KEY POINTS:
New Zealand's worsening debt position has prompted Standard & Poor's to downgrade the outlook for the country's foreign currency-denominated debt to negative.
The ratings agency also said the future of the foreign currency rating hinged on what the Government offered in its next budget, in May.
S&P's affirmed its AA+ foreign currency and AAA local currency long-term ratings on New Zealand, and revised the outlook on the foreign currency rating from stable.
The rating agency maintained its stable outlook on the local currency rating, and affirmed its A-1+ short-term ratings on New Zealand and ratings on the country's debt issues.

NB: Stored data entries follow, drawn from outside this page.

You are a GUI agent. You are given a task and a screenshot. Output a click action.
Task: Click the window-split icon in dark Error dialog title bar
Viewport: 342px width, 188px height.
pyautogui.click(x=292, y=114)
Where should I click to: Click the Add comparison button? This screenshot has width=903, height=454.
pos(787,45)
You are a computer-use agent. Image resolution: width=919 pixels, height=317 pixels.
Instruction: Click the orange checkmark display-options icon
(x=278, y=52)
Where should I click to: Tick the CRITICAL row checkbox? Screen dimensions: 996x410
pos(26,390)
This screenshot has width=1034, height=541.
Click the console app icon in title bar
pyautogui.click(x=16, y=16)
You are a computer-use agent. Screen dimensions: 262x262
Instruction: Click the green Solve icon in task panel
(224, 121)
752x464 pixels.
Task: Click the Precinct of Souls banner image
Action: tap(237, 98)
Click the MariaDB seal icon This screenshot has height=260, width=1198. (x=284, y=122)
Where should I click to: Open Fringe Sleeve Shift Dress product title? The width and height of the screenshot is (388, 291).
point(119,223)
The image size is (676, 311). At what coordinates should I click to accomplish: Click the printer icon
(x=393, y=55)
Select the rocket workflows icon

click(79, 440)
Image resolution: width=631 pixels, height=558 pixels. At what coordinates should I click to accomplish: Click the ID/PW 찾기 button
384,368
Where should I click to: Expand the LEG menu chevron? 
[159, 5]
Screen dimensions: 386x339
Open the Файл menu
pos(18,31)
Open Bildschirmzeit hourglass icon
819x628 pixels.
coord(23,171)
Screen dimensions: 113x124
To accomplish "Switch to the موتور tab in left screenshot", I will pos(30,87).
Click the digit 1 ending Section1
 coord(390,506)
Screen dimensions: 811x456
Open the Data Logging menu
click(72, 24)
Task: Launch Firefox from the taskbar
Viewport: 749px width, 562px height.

"The negative outlook on the foreign currency rating reflects the likelihood of a rating downgrade if external imbalances begin to pressure the country's investment, growth, and fiscal performance," S&P's sovereign analyst Kyran Curry said.
New Zealand's economic policy flexibility was becoming more limited as external imbalances grew, with the current account deficit now a "sizeable" 8 per cent of gross domestic product (GDP).
The Government was forecasting fiscal deficits on a cash basis of 3.7 per cent of GDP in 2009, 4.4 per cent of GDP in 2010, and 5.6 per cent of GDP in 2011.
Such deficits were not uncommon, given the lower tax take and government measures to offset the slowing economy, said Curry.
However, the Government needed a plan to consolidate the country's finances in the medium term to boost market confidence.
"New Zealand's next budget will, in our view, be a key indicator of the government's intent regarding medium-term expenditure cuts and reprioritising of policy initiatives," Curry said.
"A credible medium-term fiscal plan combined with an easing of New Zealand's external imbalances could result in the ratings stabilising at the existing levels. Absent such developments, the foreign currency rating could be lowered."
Prime Minister John Key will meet his economic ministers and key departmental heads on Thursday to discuss issues facing the country as a result of the global turmoil.
In its latest update, issued on December 18, Treasury predicted gross government debt doubling to 33 per cent of GDP by 2012-2013 and unemployment rising to 6.4 per cent as a result of the global slowdown.
Finance Minister Bill English said New Zealand was facing the most challenging economic conditions in a long time.
However, the Government expected the current account deficit to narrow somewhat in the next few years.
"In the meantime, the Government is committed to the kind of fiscal policy consolidation that Standard and Poor's has referred to," Mr English said.
S&P had taken similar action on ratings for Spain, Ireland and Greece in recent days, he said.